There is no one thing that constitutes sand. It is rather a collection of tiny particles that are varied in shape, colour, and origin. Really, sand is defined by its size rather than by content – in geology, that size is between 0.0625 and 2 millimetres in diameter.
Sand is formed as rocks are broken down by weather processes, such as wind and rain, and streams of water. Depending on where you go in the world, if you look at the local sand closely enough, you will see different things that can teach you a lot about the environment it hails from. For example, the finer the sand, the more it has travelled in water, giving it time to break down smaller and smaller.
Here are three things that you can find if you look at sand under a magnifying glass.
The most common mineral found in sand is quartz (silicon dioxide) because it is contained in several ubiquitous types of rock, such as sandstone and granite. More than 10% of the Earth’s crust is made up of quartz, making it the second most abundant mineral after feldspars, which are also generally found in sand. Because quartz is hard and doesn’t easily dissolve in water, with enough weathering it will separate from the other minerals present in the rock that contains it, forming little crystals that we eventually encounter as little translucent grains of sand of various colours.

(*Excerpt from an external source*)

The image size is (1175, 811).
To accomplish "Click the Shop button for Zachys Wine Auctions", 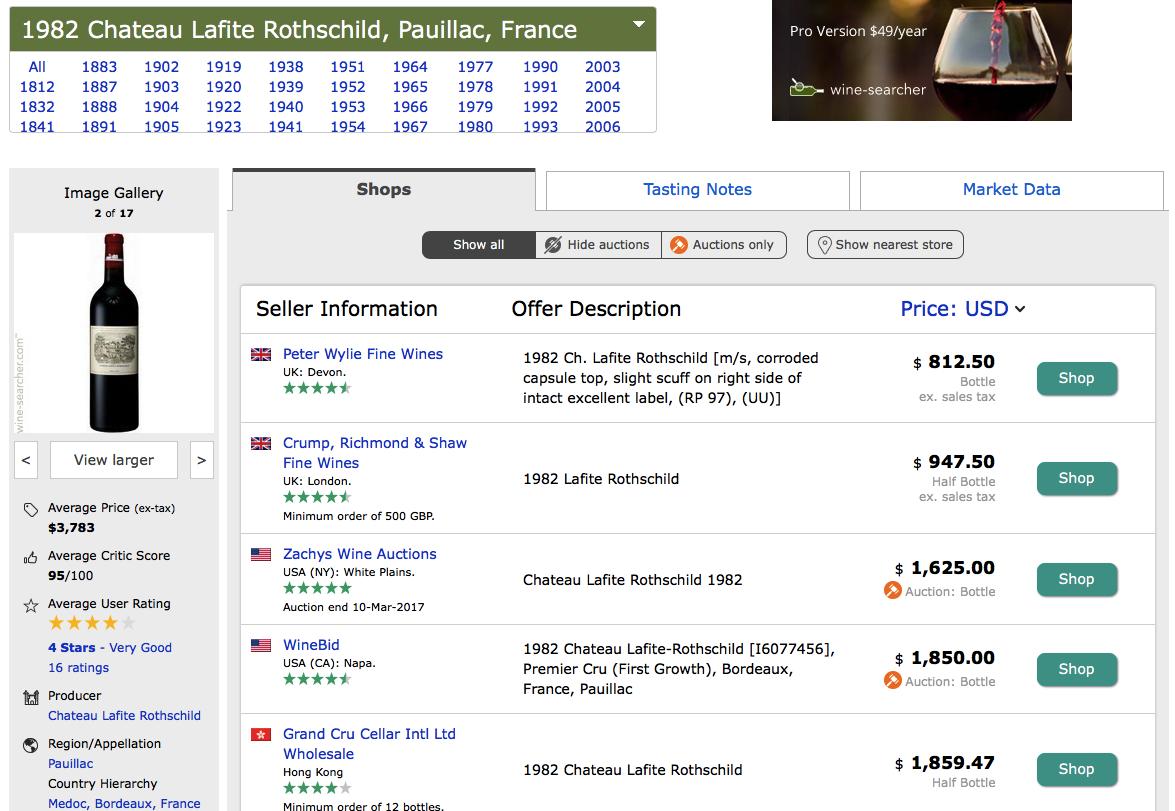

This category of sand materials actually includes quartz as well, because types of quartz are used as semi-precious gemstones in many cultures. Since a gemstone is essentially a pretty mineral that can be used in jewellery, there is no strict definition for what qualifies. However, there are minerals that are highly valued as gems, while broken down they are also scattered on the beaches of the world. Amongst these sand gemstones are garnets, tourmalines, andalusites, and occasionally even rubies, sapphires, and diamonds.
Clams, snails, and other sea creatures form tough shells made out of aragonite, a crystal form of the abundant chemical compound, calcium carbonate. Just like the minerals washed out of rocks via weathering processes, aragonite and other shell materials eventually break into sand grains as well. However, there are tiny marine protozoa – single-cell organisms – that also create shells, often smaller than 1 mm. That’s instant marine organism sand material, which on some beaches can even form the majority of the sand.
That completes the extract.